EXERCISE DETAILS: Please pick out each line in the rows below that contains the string "named" and copy it. Case counts, so count only matches with the same capitalization.

-- START --

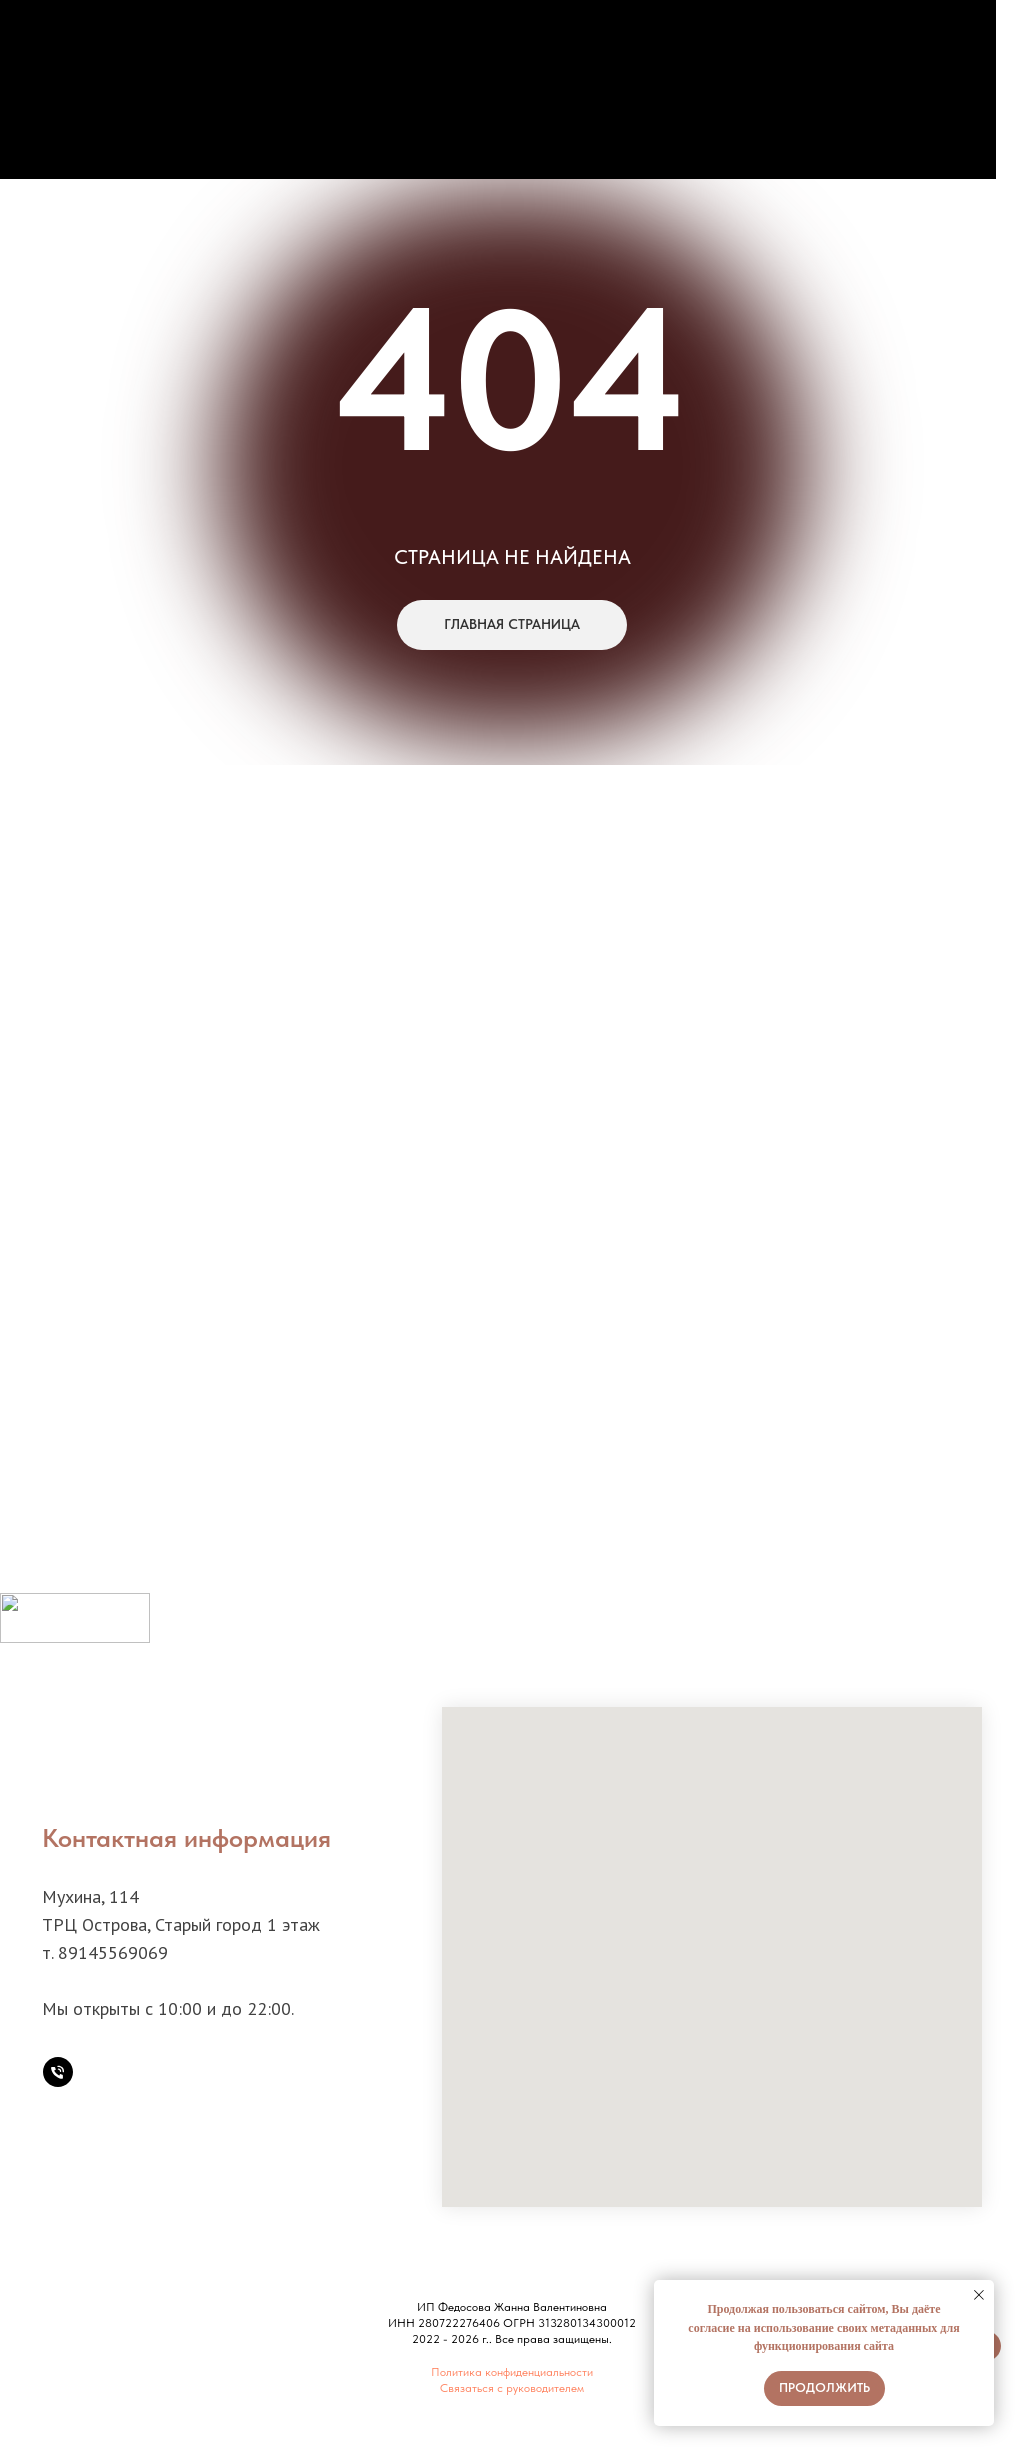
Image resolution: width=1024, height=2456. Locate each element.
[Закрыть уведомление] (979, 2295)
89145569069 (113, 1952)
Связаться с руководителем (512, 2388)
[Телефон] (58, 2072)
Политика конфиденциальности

-- END --
-- START --

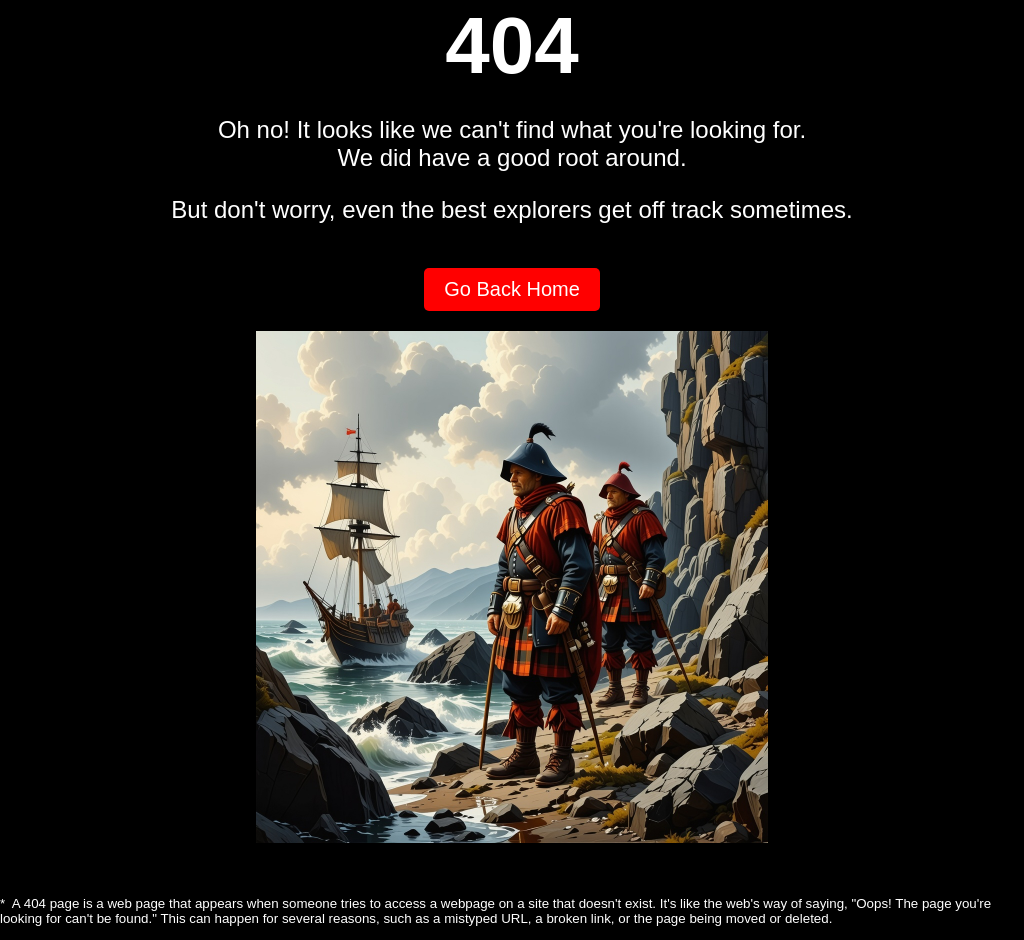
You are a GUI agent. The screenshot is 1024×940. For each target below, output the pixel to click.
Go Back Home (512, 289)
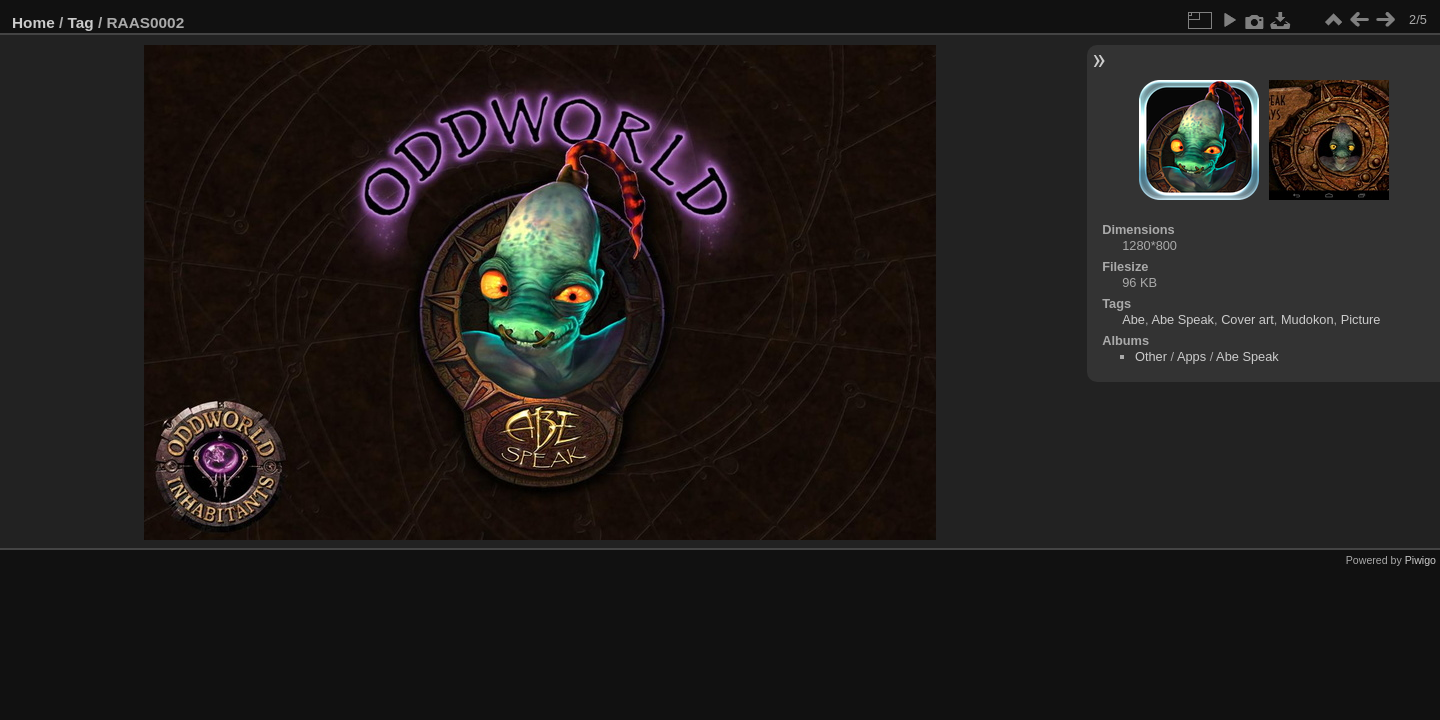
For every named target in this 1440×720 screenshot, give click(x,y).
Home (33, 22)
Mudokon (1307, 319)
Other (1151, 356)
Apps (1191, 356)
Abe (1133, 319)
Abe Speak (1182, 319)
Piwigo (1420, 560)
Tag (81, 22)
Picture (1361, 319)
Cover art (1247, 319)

-- END --
-- START --

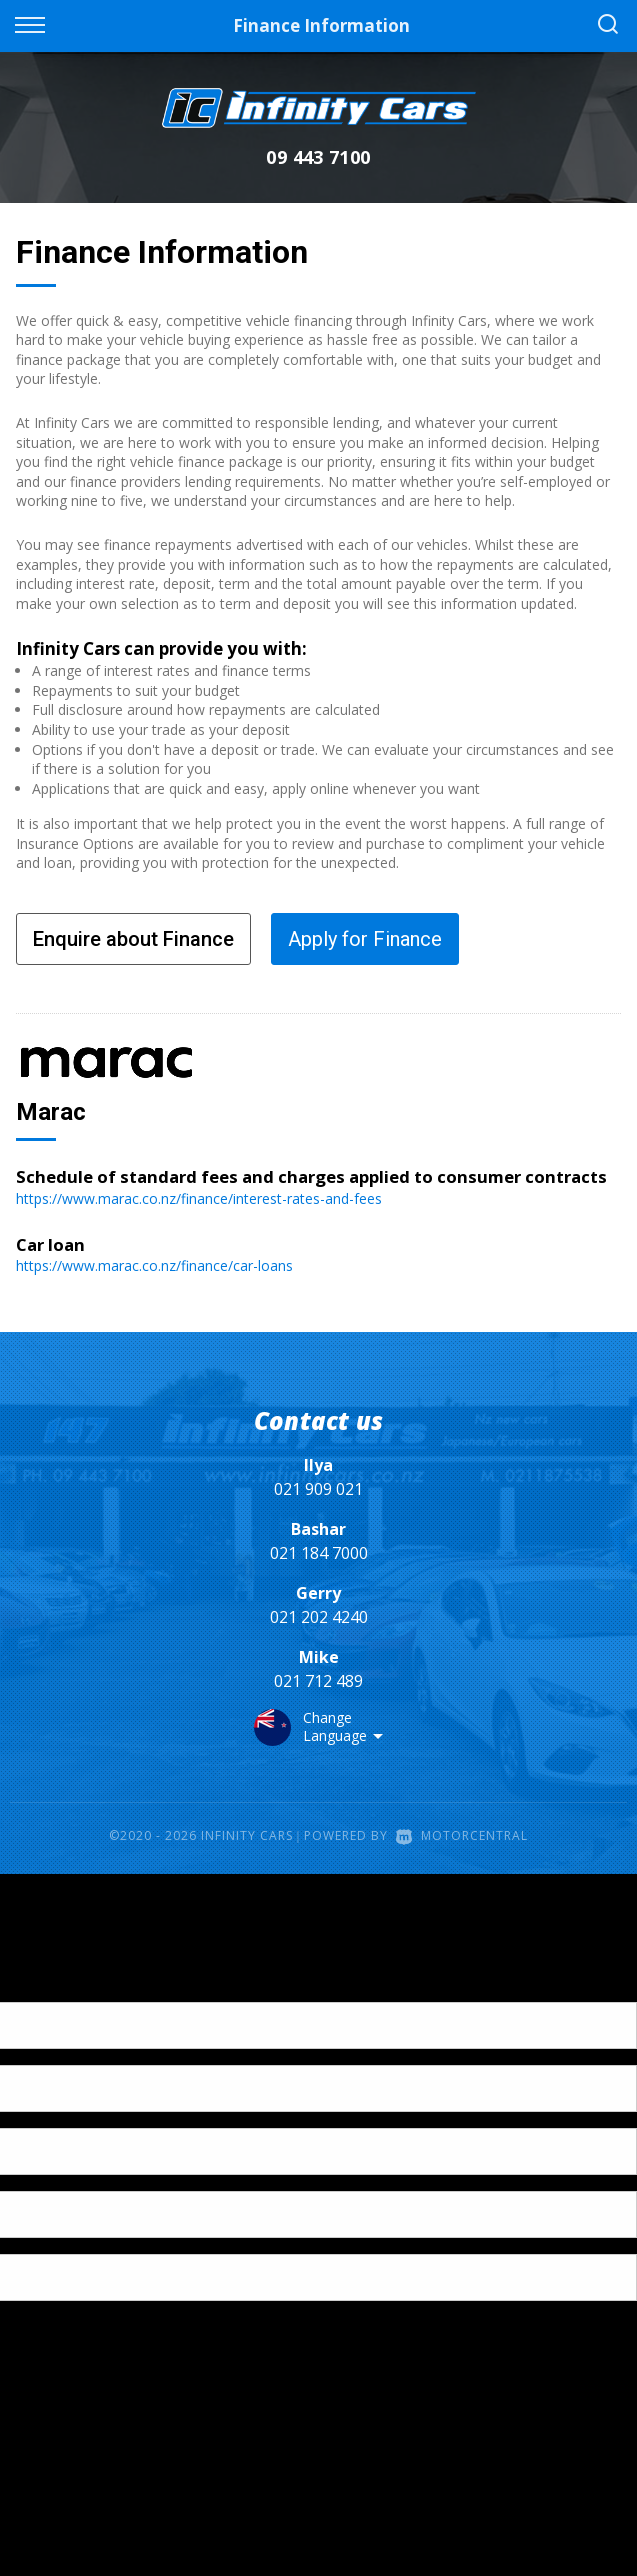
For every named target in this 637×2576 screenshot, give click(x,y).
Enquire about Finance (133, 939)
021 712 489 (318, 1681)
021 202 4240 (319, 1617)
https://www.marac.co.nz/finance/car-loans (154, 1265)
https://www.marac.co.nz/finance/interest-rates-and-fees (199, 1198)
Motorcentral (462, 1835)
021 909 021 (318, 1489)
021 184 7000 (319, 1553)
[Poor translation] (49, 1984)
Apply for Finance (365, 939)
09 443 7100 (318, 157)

-- END --

EXPECTED OUTPUT:
For every named target in this 1440×720 screenshot, give click(x,y).
For every named target in this 637×2576 screenshot, give click(x,y).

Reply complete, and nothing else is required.